[[ THE DATA open ]]
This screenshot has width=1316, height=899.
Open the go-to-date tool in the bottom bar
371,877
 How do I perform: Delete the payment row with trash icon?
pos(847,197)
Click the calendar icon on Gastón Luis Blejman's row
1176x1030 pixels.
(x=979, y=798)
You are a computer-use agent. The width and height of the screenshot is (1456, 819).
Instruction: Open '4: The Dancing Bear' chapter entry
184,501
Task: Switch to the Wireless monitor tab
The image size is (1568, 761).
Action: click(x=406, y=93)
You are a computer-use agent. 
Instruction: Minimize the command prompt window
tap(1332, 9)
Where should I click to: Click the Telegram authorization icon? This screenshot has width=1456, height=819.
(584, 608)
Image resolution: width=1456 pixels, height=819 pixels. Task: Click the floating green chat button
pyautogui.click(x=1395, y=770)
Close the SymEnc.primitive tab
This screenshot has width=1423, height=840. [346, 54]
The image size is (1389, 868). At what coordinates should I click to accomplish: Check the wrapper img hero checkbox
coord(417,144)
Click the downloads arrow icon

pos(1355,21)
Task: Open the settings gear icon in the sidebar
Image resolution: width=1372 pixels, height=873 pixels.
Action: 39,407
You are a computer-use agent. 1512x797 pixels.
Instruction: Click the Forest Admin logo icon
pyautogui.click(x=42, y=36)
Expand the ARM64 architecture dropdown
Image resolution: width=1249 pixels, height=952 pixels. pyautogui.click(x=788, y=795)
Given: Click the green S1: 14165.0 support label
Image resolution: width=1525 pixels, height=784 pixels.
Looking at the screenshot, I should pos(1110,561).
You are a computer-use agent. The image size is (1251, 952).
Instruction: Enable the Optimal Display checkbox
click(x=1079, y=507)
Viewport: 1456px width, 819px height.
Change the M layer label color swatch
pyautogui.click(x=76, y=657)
[[ THE DATA closed ]]
TASK DESCRIPTION:
Every record, restated word for word, should make up your reply.

YOUR SOLUTION:
This screenshot has width=1316, height=899.
Open the go-to-date tool in the bottom bar
371,877
 How do I perform: Delete the payment row with trash icon?
pos(847,197)
Click the calendar icon on Gastón Luis Blejman's row
1176x1030 pixels.
(x=979, y=798)
You are a computer-use agent. The width and height of the screenshot is (1456, 819).
Instruction: Open '4: The Dancing Bear' chapter entry
184,501
Task: Switch to the Wireless monitor tab
The image size is (1568, 761).
Action: click(x=406, y=93)
You are a computer-use agent. 
Instruction: Minimize the command prompt window
tap(1332, 9)
Where should I click to: Click the Telegram authorization icon? This screenshot has width=1456, height=819.
(584, 608)
Image resolution: width=1456 pixels, height=819 pixels. Task: Click the floating green chat button
pyautogui.click(x=1395, y=770)
Close the SymEnc.primitive tab
This screenshot has width=1423, height=840. [346, 54]
The image size is (1389, 868). At what coordinates should I click to accomplish: Check the wrapper img hero checkbox
coord(417,144)
Click the downloads arrow icon

pos(1355,21)
Task: Open the settings gear icon in the sidebar
Image resolution: width=1372 pixels, height=873 pixels.
Action: 39,407
You are a computer-use agent. 1512x797 pixels.
Instruction: Click the Forest Admin logo icon
pyautogui.click(x=42, y=36)
Expand the ARM64 architecture dropdown
Image resolution: width=1249 pixels, height=952 pixels. pyautogui.click(x=788, y=795)
Given: Click the green S1: 14165.0 support label
Image resolution: width=1525 pixels, height=784 pixels.
Looking at the screenshot, I should pos(1110,561).
You are a computer-use agent. The image size is (1251, 952).
Instruction: Enable the Optimal Display checkbox
click(x=1079, y=507)
Viewport: 1456px width, 819px height.
Change the M layer label color swatch
pyautogui.click(x=76, y=657)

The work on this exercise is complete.